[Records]
════════
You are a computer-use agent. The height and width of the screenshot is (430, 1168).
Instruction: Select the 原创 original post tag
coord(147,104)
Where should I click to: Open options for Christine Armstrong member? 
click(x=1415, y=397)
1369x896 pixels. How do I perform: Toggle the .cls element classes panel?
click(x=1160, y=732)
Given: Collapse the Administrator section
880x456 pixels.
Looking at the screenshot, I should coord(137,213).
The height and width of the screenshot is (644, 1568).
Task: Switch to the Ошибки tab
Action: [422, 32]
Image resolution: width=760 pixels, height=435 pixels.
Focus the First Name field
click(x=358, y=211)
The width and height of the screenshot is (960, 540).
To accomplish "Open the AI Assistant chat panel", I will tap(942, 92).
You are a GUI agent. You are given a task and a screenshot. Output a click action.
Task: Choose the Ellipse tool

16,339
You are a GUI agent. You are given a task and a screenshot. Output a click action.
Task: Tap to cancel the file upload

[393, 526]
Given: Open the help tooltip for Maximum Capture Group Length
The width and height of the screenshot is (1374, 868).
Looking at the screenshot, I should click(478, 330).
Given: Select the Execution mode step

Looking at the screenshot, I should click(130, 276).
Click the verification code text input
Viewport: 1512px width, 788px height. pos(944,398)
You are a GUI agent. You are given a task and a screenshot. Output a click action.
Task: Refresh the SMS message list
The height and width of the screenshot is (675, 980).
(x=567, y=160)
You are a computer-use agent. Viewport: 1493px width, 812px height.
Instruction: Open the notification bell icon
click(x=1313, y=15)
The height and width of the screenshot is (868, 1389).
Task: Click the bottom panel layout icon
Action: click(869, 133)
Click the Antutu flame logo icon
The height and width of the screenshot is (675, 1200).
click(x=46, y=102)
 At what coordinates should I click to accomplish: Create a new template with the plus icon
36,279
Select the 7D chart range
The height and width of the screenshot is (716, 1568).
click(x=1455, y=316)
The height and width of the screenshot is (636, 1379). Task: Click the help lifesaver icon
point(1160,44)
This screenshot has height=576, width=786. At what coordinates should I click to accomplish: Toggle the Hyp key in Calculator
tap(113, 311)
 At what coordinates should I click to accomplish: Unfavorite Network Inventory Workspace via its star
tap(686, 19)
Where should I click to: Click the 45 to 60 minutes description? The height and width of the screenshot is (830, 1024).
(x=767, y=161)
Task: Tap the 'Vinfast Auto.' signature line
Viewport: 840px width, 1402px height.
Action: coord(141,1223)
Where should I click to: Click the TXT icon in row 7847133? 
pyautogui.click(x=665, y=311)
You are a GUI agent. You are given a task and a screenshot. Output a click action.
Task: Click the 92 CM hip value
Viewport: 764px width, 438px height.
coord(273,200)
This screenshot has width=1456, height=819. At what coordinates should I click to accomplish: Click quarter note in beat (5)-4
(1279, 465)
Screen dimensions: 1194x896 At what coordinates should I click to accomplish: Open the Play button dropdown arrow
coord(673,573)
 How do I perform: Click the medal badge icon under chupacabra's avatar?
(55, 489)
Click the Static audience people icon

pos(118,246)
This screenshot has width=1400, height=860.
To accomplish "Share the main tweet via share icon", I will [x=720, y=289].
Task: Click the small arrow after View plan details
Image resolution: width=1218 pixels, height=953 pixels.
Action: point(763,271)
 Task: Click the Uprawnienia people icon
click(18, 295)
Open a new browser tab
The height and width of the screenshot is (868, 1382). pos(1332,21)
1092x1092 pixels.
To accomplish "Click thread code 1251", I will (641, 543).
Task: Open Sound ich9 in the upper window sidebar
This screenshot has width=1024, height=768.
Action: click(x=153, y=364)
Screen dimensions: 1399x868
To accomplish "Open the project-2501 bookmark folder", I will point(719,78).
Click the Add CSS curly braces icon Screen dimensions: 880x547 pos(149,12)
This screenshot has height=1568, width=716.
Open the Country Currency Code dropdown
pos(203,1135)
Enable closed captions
════════
■ Task:
Rewrite the listing lines from the one with "Screen dimensions: 1194x896" up to and including the one with "pos(118,246)" as a numbered list, leaving out blank lines.

■ Exercise answer:
1. Screen dimensions: 1194x896 At what coordinates should I click to accomplish: Open the Play button dropdown arrow
2. coord(673,573)
3.  How do I perform: Click the medal badge icon under chupacabra's avatar?
4. (55, 489)
5. Click the Static audience people icon
6. pos(118,246)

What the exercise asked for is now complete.